Metabolism of Carbohydrates: GLUT'S AND GLYCOLYSIS
1. Major Carbohydrates in the Human Body and Diet
Monosaccharides (1 sugar unit)
Glucose → main blood sugar, primary fuel.
Fructose → fruit sugar, metabolized mostly in liver.
Galactose → from milk sugar (lactose), converted to glucose in liver.
Disaccharides (2 sugar units)
Sucrose = glucose + fructose → table sugar.
Lactose = glucose + galactose → milk sugar.
Maltose = glucose + glucose → from starch digestion.
Polysaccharides (many sugar units)
Starch → plant storage form, main dietary polysaccharide.
Glycogen → human storage form, in liver (blood glucose regulation) & muscle (energy for contraction).
Fiber (cellulose) → indigestible, adds bulk.
2. Glucose Absorption in the Intestine
Process:
Step 1: In small intestine, glucose enters epithelial cell from gut lumen via SGLT1 (sodium-glucose transporter, uses Na+ gradient).
Step 2: Glucose exits into blood via GLUT2 (facilitated diffusion).
Step 3: Na+/K+ ATPase maintains sodium gradient.
Diagram (mental picture):
Lumen → SGLT1 → Epithelial cell → GLUT2 → Blood.
Na+/K+ ATPase at basolateral side keeps process running.
3. Glucose Transporters (GLUTs)
Definition: Proteins that move glucose across membranes (facilitated diffusion, no ATP).
Types and Tissues:
GLUT1: RBCs, brain — constant uptake (basal glucose).
GLUT2: Liver, pancreas, intestine — bidirectional (important for sensing & releasing glucose).
GLUT3: Neurons — high affinity (always get glucose).
GLUT4: Muscle, adipose — insulin-dependent.
Function: Ensure each tissue gets glucose according to its needs.
4. Glycolysis (Overview)
Purpose: Break down glucose → ATP + intermediates for biosynthesis.
Reactants: 1 glucose + 2 NAD+ + 2 ADP + 2 Pi.
Products: 2 pyruvate + 2 NADH + 2 ATP (net).
Location: Cytoplasm of all cells.
Distribution: Everywhere, but very important in brain, RBCs, muscle.
5. Key Enzymes of Glycolysis
Hexokinase / Glucokinase
Function: Phosphorylates glucose → glucose-6-P (traps it inside cell).
Deficiency: Can cause hypoglycemia (can’t trap glucose).
Phosphofructokinase-1 (PFK-1)
Function: Rate-limiting step, commits glucose to glycolysis.
Deficiency: Rare, can cause exercise intolerance.
Pyruvate kinase
Function: Final step, makes ATP + pyruvate.
Deficiency: Hemolytic anemia (RBCs depend only on glycolysis for ATP).
6. Regulation of Glycolysis
Allosteric regulation
ATP = inhibits; AMP/ADP = activates.
Citrate = inhibits PFK-1.
Fructose-2,6-bisphosphate = powerful activator of PFK-1.
Hormonal regulation
Insulin ↑ glycolysis (activates PFK-1 via ↑F2,6BP).
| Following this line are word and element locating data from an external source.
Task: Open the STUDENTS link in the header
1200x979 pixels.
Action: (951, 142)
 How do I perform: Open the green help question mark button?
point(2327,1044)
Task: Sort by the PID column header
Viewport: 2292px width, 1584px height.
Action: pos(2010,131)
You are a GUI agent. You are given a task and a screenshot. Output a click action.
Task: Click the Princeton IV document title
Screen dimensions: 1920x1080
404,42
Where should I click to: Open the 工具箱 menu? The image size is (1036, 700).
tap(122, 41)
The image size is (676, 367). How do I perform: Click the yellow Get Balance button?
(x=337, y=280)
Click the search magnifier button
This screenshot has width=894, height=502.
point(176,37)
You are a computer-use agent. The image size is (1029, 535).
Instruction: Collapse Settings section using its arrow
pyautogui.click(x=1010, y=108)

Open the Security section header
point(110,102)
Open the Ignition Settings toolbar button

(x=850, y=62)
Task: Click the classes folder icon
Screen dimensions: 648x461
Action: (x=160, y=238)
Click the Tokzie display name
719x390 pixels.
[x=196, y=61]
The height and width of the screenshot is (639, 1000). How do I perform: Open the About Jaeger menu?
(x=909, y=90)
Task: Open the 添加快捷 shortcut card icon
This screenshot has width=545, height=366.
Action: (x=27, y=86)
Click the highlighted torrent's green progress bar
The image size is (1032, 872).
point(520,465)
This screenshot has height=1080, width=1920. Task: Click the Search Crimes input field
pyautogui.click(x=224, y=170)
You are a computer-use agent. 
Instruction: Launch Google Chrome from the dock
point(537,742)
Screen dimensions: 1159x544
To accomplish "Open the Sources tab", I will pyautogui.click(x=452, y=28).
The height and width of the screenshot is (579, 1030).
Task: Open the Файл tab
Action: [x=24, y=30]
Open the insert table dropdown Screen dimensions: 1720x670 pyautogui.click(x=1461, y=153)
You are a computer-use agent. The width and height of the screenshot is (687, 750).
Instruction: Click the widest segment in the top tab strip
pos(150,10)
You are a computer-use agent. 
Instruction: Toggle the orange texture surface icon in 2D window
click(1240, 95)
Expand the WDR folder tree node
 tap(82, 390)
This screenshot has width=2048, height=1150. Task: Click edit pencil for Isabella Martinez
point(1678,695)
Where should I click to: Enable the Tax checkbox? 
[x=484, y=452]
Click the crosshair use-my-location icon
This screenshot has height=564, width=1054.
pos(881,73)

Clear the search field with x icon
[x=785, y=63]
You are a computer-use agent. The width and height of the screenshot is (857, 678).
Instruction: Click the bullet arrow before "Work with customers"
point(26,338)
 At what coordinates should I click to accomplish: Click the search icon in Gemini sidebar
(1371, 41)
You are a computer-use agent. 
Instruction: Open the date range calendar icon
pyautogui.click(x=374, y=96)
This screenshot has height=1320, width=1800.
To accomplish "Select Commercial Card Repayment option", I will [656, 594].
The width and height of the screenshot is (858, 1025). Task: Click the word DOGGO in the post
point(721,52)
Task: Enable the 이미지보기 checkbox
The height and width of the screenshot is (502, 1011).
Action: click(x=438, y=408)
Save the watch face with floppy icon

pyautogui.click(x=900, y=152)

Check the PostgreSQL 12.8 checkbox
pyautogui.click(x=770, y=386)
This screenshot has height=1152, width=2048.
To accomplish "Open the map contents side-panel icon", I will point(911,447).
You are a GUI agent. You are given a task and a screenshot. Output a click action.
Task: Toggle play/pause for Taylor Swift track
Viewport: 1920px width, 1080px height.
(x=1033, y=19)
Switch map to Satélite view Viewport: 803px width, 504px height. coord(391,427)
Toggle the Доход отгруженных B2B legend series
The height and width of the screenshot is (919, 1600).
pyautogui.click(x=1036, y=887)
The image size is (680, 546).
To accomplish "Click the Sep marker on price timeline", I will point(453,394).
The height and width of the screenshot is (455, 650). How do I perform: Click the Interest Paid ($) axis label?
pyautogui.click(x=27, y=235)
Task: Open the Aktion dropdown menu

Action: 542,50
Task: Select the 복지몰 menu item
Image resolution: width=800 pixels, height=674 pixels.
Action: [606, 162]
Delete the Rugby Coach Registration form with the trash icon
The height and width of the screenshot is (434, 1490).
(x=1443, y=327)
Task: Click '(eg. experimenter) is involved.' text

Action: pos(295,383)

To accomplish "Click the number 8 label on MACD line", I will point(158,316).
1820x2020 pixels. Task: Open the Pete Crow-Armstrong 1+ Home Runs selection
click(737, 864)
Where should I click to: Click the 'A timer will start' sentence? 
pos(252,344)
Glucagon ↓ glycolysis (via PKA, lowers F2,6BP).
Covalent modification
Phosphorylation/dephosphorylation (especially in liver enzymes).
7. Hexokinase vs. Glucokinase
Hexokinase
Location: All tissues (except liver, pancreas β-cells).
High affinity (works even at low glucose).
Always active (baseline trapping of glucose).
Glucokinase
Location: Liver, pancreas.
Low affinity, high capacity (active when glucose is high, e.g., after meal).
Acts as a glucose sensor.
8. Aerobic vs. Anaerobic Glycolysis
Aerobic
Location: Most tissues (brain, liver, muscle).
Products: 2 pyruvate → mitochondria (→ acetyl-CoA, TCA, oxidative phosphorylation).
ATP yield: Much higher (30–32 ATP per glucose).
Anaerobic
Location: RBCs, exercising muscle, some tissues with low O₂.
Products: 2 lactate + 2 ATP.
Purpose: Generate ATP quickly, regenerate NAD+ for glycolysis.